[Source records Boundary: Start]
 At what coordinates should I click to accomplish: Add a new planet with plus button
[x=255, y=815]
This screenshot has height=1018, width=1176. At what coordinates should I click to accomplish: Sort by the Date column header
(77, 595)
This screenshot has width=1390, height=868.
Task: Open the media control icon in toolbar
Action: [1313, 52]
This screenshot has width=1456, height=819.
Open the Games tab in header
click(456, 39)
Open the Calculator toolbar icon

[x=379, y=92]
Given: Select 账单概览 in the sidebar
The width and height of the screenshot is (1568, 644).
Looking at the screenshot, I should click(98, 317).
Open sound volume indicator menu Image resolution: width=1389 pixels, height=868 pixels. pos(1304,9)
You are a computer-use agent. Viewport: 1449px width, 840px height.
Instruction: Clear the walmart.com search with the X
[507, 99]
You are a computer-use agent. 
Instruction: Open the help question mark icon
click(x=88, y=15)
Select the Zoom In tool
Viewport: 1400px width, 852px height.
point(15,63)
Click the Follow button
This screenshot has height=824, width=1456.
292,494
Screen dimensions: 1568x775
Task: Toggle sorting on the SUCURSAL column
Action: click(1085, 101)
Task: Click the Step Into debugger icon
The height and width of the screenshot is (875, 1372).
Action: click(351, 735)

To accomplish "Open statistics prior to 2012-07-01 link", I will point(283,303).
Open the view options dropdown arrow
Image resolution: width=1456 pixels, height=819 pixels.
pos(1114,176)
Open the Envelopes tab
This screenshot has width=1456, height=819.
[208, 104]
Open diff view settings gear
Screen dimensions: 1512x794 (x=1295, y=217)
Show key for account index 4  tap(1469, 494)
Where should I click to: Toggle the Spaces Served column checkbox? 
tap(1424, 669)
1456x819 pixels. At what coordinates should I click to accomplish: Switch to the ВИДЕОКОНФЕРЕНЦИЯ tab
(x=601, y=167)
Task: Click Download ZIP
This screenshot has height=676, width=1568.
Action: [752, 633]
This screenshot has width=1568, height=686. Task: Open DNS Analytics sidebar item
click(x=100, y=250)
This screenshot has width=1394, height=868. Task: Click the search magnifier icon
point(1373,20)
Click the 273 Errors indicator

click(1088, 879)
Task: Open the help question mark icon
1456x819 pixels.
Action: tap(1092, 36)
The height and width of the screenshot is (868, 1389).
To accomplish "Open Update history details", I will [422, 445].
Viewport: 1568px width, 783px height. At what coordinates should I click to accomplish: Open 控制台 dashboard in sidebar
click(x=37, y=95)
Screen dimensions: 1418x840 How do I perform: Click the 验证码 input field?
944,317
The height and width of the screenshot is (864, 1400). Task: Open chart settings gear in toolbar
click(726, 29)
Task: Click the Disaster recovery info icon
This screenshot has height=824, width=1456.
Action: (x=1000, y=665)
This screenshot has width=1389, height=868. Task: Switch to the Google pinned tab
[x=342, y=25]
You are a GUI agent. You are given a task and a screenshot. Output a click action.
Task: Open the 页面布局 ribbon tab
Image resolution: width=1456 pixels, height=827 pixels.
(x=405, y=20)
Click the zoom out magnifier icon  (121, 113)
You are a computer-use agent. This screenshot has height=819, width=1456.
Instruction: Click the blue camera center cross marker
[Source records Boundary: End]
### Work task
Only the lines above starting at the line that holds "1456x819 pixels. At" and ending at the line that holds "You are a computer-use agent. This" are to be repeated, exactly and in full.

### Task answer
1456x819 pixels. At what coordinates should I click to accomplish: Switch to the ВИДЕОКОНФЕРЕНЦИЯ tab
(x=601, y=167)
Task: Click Download ZIP
This screenshot has height=676, width=1568.
Action: [752, 633]
This screenshot has width=1568, height=686. Task: Open DNS Analytics sidebar item
click(x=100, y=250)
This screenshot has width=1394, height=868. Task: Click the search magnifier icon
point(1373,20)
Click the 273 Errors indicator

click(1088, 879)
Task: Open the help question mark icon
1456x819 pixels.
Action: tap(1092, 36)
The height and width of the screenshot is (868, 1389).
To accomplish "Open Update history details", I will [422, 445].
Viewport: 1568px width, 783px height. At what coordinates should I click to accomplish: Open 控制台 dashboard in sidebar
click(x=37, y=95)
Screen dimensions: 1418x840 How do I perform: Click the 验证码 input field?
944,317
The height and width of the screenshot is (864, 1400). Task: Open chart settings gear in toolbar
click(726, 29)
Task: Click the Disaster recovery info icon
This screenshot has height=824, width=1456.
Action: (x=1000, y=665)
This screenshot has width=1389, height=868. Task: Switch to the Google pinned tab
[x=342, y=25]
You are a GUI agent. You are given a task and a screenshot. Output a click action.
Task: Open the 页面布局 ribbon tab
Image resolution: width=1456 pixels, height=827 pixels.
(x=405, y=20)
Click the zoom out magnifier icon  (121, 113)
You are a computer-use agent. This screenshot has height=819, width=1456.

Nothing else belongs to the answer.